Ayé ! c’est fini ! Vous avez été super gentils de me supporter alors que je causais de cinéma coréen, nous allons enfin pouvoir reprendre le déroulement normal du Glop. Au programme, pour changer, pas de cinoche, pas de coréen, si si, je vous assure, c’est possible. En attendant, car vous n’avez peut-être pas eu l’occasion de lire tous les articles (je me suis rendu compte que finalement, une chronique tous les deux jours, surtout sur des sujets voisins, c’est peut-être beaucoup), je me permets de tirer un rapide bilan. Sur dix films, deux [Glop !], deux [Mini-Glop], c’est très raisonnable, même si on est toujours déçu et si j’aurais toujours aimé tomber sur plus de choses intéressantes. Je me résoudrais à vous conseiller chaudement Camel(s) et Rub Love (ce dernier si vous vous sentez capable de passer outre une édition DVD dégueulasse), ainsi que Yellow flower – on a là le podium qui tue. Et Rehearsal si vous êtes vraiment motivés à suivre mes conseils. Pour les autres, bah... vous êtes des grands garçons (ou grandes filles) maintenant.

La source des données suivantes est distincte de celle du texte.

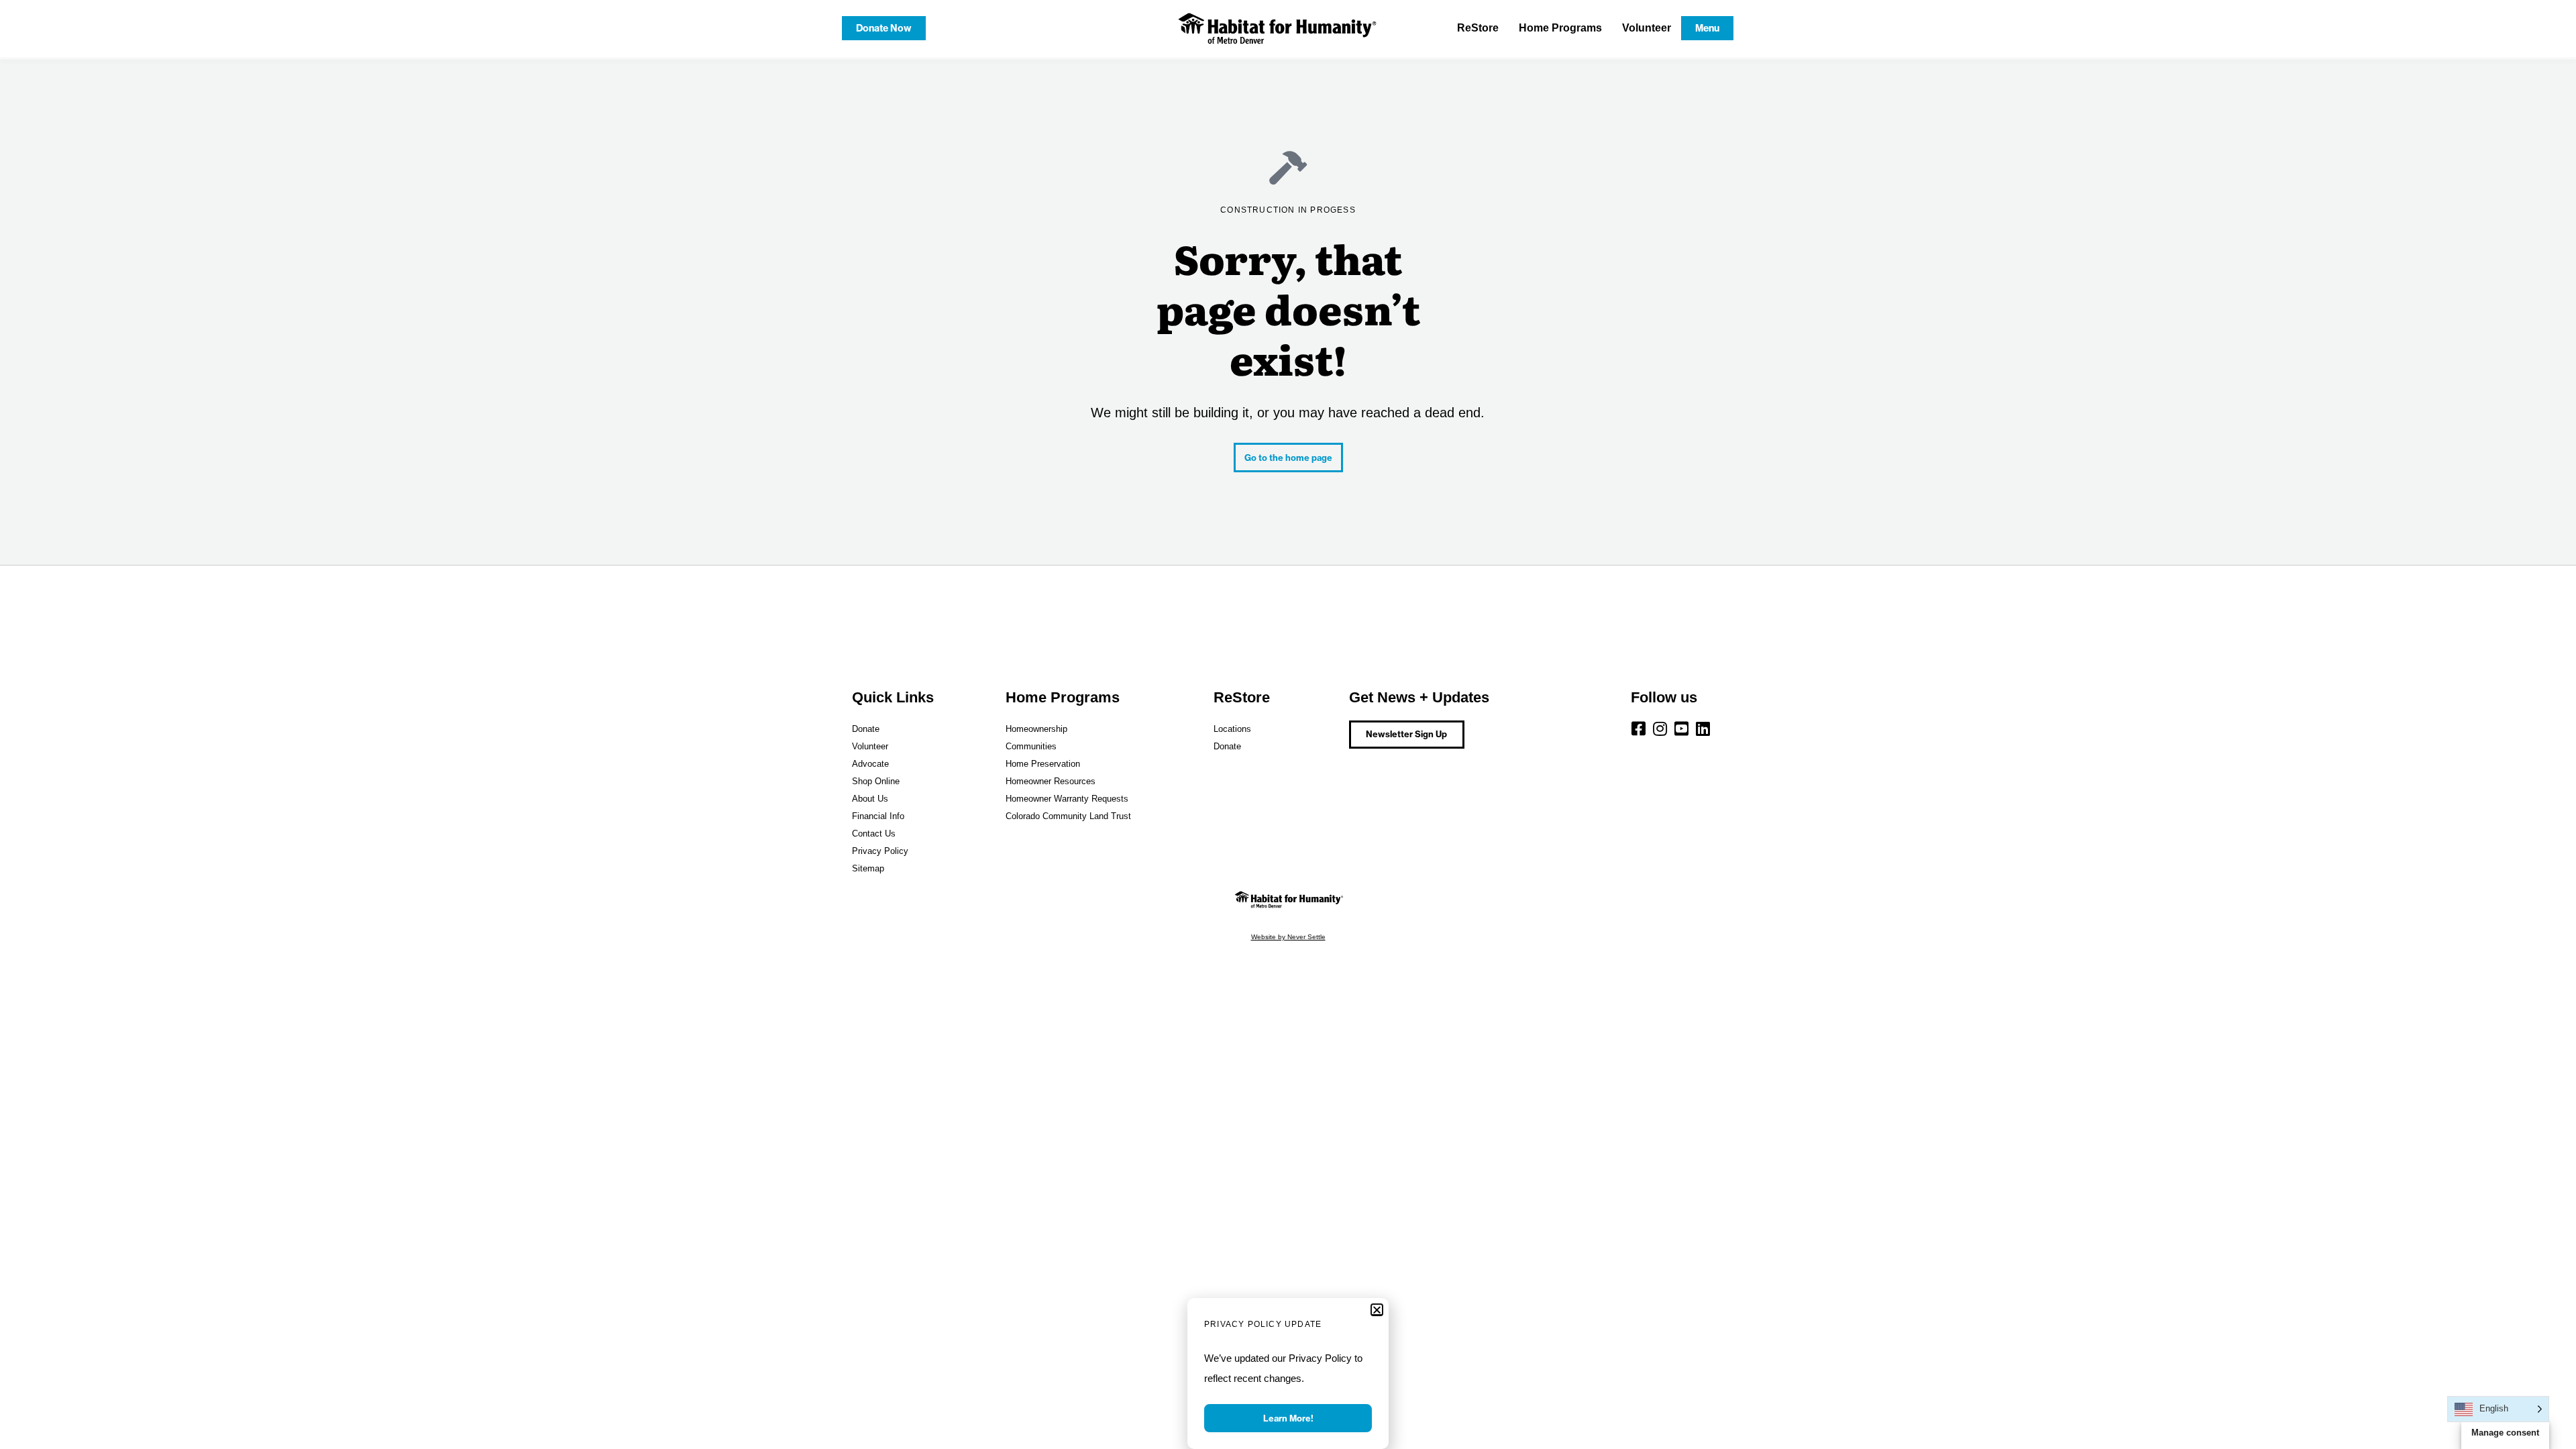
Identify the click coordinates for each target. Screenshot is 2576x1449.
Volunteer (1646, 28)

Tant qu’on parle de cinéma coréen (promis, demain j’arrête) et pour nous consoler (même si rien ne nous consolera vraiment) de l’absence d’édition parisienne 2007 de l’inestimable Etrange Festival et en attendant la deuxième édition du prometteur Festival franco-coréen du film, le Centre culturel coréen organise un cycle autour de l’actrice Jeon Do-Yeon (mais si vous savez qui c’est, celle qui a reçu la palme de meilleur actrice cette année à Cannes)(vous remettez toujours pas ? mais que vais-je faire de vous ?). Les projections ont déjà commencé (mais vous n’aviez qu’à vous tenir au courrant) et se ont lieu un vendredi sur deux à 18h (un peu tôt quand même). Malheureusement pas de trace de A Promise de Kim Yu-Jin, que je veux voir depuis quelques temps, et malheureusement disponible uniquement dans une version non sous-titrée (que je vais finalement bien finir pas me prendre quand même). Au menu donc The Harmonium in my memory de Lee Young-Jae (21 septembre, c’est niqué), No blood, no tears de Ryu Seung-Wan (5 octobre), Untold scandal de Lee Jae-Yong (19 octobre), My mother the mermaid de Park Heung-Sik (2 novembre) et You are my sunshine de Park Jin-Pyo (16 novembre).
Et puisqu’on parle de Jeon Do-Yeon, la bonne nouvelle de l’année (merci au Korea Times), elle sera au casting de Meotjin haru, le nouveau film de Lee Yoon-Ki, réalisateur avec lequel je n’ai pas fini de vous bassiner les oreilles.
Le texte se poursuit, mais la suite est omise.